Economic Corridors

Economic corridors are geographically targeted development initiatives currently under construction on nearly every continent of the planet. While hard infrastructure such as transportation links, power generation, ports, and industrial zones contrive a spine, economic corridors are distinguished by accompanying "soft infrastructure" including business-friendly policies, regulations, and institutions to facilitate trade and investment. They feature prominently in foreign policy and development initiatives worldwide and have provided scaffolding for billions of dollars' worth of infrastructure investments. They will likely do the same for those spurred by the "Build Back Better World (B3W) Partnership" recently announced by the G7. Yet despite being around for over twenty years, relatively little has been written about economic corridors beyond the grey literature supported by multilateral development banks.

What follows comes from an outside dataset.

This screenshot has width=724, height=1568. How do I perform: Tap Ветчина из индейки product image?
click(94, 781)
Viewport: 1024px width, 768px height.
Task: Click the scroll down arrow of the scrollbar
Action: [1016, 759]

Notable exceptions to this dearth of conceptual engagement include those framing them as technologies of nationhood (in Malaysia), a form of licenced larceny (in Africa), tools of containment and enclosure (in China), and neoliberal institutions and new frontiers of capital (in India). In an article recently published in the Review of International Studies I contribute to this literature on corridors and infrastructure by proposing we should understand economic corridors as an essentially extractivist paradigm: a constellation of policy prescriptions that advance processes of valorisation and accumulation based on the subjugation of human and extra human nature to intensified exploitation. The adjective "extractivist" here denotes a process whereby capital draws on its multiple outsides as it depletes the social bases of wealth. This includes but is not limited to the plundering of the earth and biosphere, extending also to social dimensions of exploitation, such as the reorganisation of production and social relations that enable production.